**Problem to work on:**
From the line with "Expand the Month dropdown" to the final line, print the records exactly as they are.

──────── The records ────────

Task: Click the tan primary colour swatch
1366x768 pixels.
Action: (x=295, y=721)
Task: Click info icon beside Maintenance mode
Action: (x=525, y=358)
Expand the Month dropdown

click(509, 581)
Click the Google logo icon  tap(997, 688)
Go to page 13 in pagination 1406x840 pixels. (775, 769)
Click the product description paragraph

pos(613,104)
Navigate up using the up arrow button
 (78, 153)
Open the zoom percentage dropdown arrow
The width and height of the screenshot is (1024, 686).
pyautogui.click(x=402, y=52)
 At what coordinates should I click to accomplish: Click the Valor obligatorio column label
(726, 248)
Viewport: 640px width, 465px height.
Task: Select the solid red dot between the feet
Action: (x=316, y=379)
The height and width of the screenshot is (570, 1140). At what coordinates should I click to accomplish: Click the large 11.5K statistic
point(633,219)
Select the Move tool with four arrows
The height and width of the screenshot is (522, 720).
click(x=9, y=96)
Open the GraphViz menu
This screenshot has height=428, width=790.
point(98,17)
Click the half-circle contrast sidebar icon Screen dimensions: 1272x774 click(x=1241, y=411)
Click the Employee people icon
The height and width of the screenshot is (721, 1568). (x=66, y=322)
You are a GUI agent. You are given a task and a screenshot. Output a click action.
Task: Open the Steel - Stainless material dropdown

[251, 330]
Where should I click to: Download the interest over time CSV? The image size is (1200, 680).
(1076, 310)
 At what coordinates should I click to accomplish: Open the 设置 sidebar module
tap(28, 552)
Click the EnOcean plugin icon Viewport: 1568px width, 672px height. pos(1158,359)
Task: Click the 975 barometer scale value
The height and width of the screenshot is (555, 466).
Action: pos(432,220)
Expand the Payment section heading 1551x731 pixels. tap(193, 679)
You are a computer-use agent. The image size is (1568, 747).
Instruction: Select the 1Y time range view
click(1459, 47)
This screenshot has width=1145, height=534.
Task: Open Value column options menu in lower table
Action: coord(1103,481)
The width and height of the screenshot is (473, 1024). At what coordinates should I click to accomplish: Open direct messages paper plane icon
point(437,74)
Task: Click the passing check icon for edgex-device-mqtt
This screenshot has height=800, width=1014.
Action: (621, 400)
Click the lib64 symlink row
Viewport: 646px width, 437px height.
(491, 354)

────────

**Written reply:**
Expand the Month dropdown

click(509, 581)
Click the Google logo icon  tap(997, 688)
Go to page 13 in pagination 1406x840 pixels. (775, 769)
Click the product description paragraph

pos(613,104)
Navigate up using the up arrow button
 (78, 153)
Open the zoom percentage dropdown arrow
The width and height of the screenshot is (1024, 686).
pyautogui.click(x=402, y=52)
 At what coordinates should I click to accomplish: Click the Valor obligatorio column label
(726, 248)
Viewport: 640px width, 465px height.
Task: Select the solid red dot between the feet
Action: (x=316, y=379)
The height and width of the screenshot is (570, 1140). At what coordinates should I click to accomplish: Click the large 11.5K statistic
point(633,219)
Select the Move tool with four arrows
The height and width of the screenshot is (522, 720).
click(x=9, y=96)
Open the GraphViz menu
This screenshot has height=428, width=790.
point(98,17)
Click the half-circle contrast sidebar icon Screen dimensions: 1272x774 click(x=1241, y=411)
Click the Employee people icon
The height and width of the screenshot is (721, 1568). (x=66, y=322)
You are a GUI agent. You are given a task and a screenshot. Output a click action.
Task: Open the Steel - Stainless material dropdown

[251, 330]
Where should I click to: Download the interest over time CSV? The image size is (1200, 680).
(1076, 310)
 At what coordinates should I click to accomplish: Open the 设置 sidebar module
tap(28, 552)
Click the EnOcean plugin icon Viewport: 1568px width, 672px height. pos(1158,359)
Task: Click the 975 barometer scale value
The height and width of the screenshot is (555, 466).
Action: pos(432,220)
Expand the Payment section heading 1551x731 pixels. tap(193, 679)
You are a computer-use agent. The image size is (1568, 747).
Instruction: Select the 1Y time range view
click(1459, 47)
This screenshot has width=1145, height=534.
Task: Open Value column options menu in lower table
Action: coord(1103,481)
The width and height of the screenshot is (473, 1024). At what coordinates should I click to accomplish: Open direct messages paper plane icon
point(437,74)
Task: Click the passing check icon for edgex-device-mqtt
This screenshot has height=800, width=1014.
Action: (621, 400)
Click the lib64 symlink row
Viewport: 646px width, 437px height.
(491, 354)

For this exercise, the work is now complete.